Treat the line with "Given: Click the JeansNahomi" as the starting point. Write it out and every line after it through the end of the listing below, exactly.
+++
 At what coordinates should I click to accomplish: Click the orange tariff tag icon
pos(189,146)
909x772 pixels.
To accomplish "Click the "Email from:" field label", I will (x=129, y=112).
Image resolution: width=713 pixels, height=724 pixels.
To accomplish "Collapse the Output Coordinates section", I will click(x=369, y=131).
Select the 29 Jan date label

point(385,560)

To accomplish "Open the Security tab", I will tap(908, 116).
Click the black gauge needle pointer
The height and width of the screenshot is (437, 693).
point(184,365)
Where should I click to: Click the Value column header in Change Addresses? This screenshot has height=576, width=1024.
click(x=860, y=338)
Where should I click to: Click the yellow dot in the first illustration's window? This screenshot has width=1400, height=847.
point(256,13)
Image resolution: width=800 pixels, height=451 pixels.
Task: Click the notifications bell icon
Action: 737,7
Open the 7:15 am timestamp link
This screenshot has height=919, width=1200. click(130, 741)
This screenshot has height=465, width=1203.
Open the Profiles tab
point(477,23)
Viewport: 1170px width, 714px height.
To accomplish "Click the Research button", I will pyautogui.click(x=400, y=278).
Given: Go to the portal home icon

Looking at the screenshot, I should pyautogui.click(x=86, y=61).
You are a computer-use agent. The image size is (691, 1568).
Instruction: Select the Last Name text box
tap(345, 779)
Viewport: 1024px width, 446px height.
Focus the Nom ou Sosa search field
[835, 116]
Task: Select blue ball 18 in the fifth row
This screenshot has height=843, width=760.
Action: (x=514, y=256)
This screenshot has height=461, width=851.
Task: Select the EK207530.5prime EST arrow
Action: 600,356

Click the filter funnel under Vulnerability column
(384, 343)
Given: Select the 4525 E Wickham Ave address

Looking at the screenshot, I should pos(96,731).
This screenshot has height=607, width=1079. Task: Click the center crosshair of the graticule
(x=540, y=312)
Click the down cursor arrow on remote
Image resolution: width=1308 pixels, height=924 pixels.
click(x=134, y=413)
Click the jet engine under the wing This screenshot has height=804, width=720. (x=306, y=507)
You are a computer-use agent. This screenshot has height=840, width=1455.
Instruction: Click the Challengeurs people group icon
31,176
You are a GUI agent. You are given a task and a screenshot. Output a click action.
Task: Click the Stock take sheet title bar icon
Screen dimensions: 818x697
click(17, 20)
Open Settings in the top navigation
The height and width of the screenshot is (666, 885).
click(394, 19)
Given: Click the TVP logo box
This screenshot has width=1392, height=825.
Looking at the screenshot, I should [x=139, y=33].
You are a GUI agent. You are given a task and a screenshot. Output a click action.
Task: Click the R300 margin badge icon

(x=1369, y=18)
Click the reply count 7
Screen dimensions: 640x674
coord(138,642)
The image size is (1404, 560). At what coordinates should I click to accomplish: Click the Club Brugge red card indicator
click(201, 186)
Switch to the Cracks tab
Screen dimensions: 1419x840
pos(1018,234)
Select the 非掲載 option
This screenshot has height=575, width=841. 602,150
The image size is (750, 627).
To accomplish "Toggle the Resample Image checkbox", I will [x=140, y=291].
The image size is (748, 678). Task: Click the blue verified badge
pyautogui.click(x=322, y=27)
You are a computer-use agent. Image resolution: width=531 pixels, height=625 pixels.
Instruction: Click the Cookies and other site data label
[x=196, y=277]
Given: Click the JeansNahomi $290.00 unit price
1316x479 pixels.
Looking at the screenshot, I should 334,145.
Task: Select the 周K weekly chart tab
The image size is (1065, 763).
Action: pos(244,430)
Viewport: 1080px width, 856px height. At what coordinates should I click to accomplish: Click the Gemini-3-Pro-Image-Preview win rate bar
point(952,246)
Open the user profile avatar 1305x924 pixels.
+++
§ **WORKED SOLUTION**:
Given: Click the JeansNahomi $290.00 unit price
1316x479 pixels.
Looking at the screenshot, I should 334,145.
Task: Select the 周K weekly chart tab
The image size is (1065, 763).
Action: pos(244,430)
Viewport: 1080px width, 856px height. At what coordinates should I click to accomplish: Click the Gemini-3-Pro-Image-Preview win rate bar
point(952,246)
Open the user profile avatar 1305x924 pixels.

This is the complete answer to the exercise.